Painted on the most ambitious of canvases, White Crocodile takes the reader into a Cambodia that suggests the fraught psychological territory of Joseph Conrad's Africa in Heart of Darkness. In Battambang, not all danger is located in the lethal minefields; young mothers are being abducted. Some are discovered gruesomely mutilated, their abandoned babies by their side. In this superstitious society, people live in fear of the 'White Crocodile', a creature that means death for all who encounter it.

In England, Tess Hardy has found some equilibrium in her life after severing relations with her abusive husband Luke. Then she receives a call from Cambodia, where Luke is working as a mine-clearer, and Tess realises he has changed. But there is to be no reconciliation; a fortnight later, Luke is dead.
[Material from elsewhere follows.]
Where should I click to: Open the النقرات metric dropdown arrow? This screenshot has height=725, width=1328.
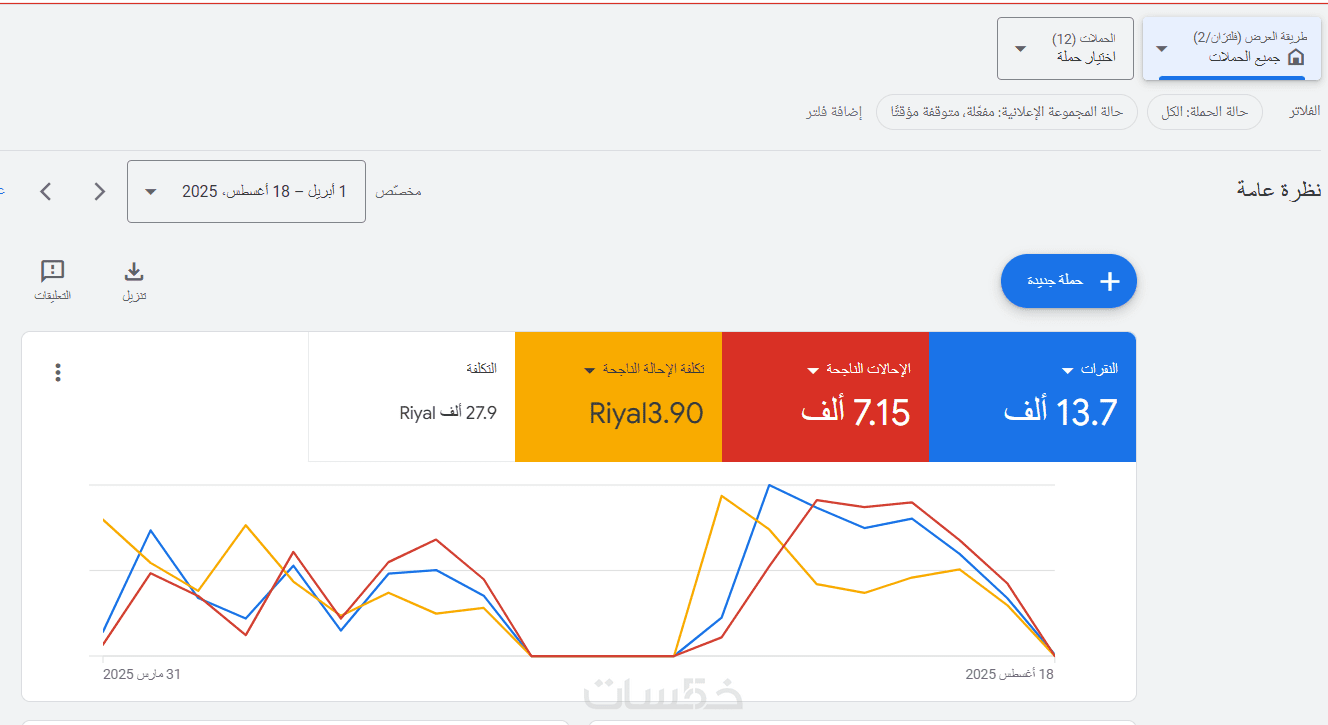1068,370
Despite her better judgement, Tess sets out for the killing fields of Cambodia to find out what happened to him. But just as in Conrad, the source of evil in a barely civilised foreign country is a metaphor for corruption in comfortable England, and a decades-old act of violence at home is to put Tess in peril in the present. And is the white crocodile corporeal rather than mythical?

Medina has the full measure of the sweltering Cambodian locale, and her own experience in the Territorial Army (as well as working for the information group Jane's) has been parleyed into her novel with great skill. The descriptions of the minefields of Cambodia – along with those who undertake the terrifying job of finding and disarming mines and IEDs – demonstrate the author's personal sympathy for this damaged country where thousands of individuals are still maimed and killed by these relics of a bloody war; it might be argued that Medina's anger is the backbone of the novel, lifting it out of the crime category into something more complex and ambitious.

But in fact the real skill of White Crocodile lies in its vulnerable but tenacious heroine Tess Hardy, the perfect conduit for the reader through a novel that is unyielding in its grip.

The myth of the white crocodile is still believed in Cambodia today, and Medina's use of this as the story engine has allowed her to produce both a strongly written thriller and a passionate meditation on the West's exploitative attitude to a benighted country. It would appear that there is yet another accomplished crime writer joining the sizeable throng of names to which attention must be paid.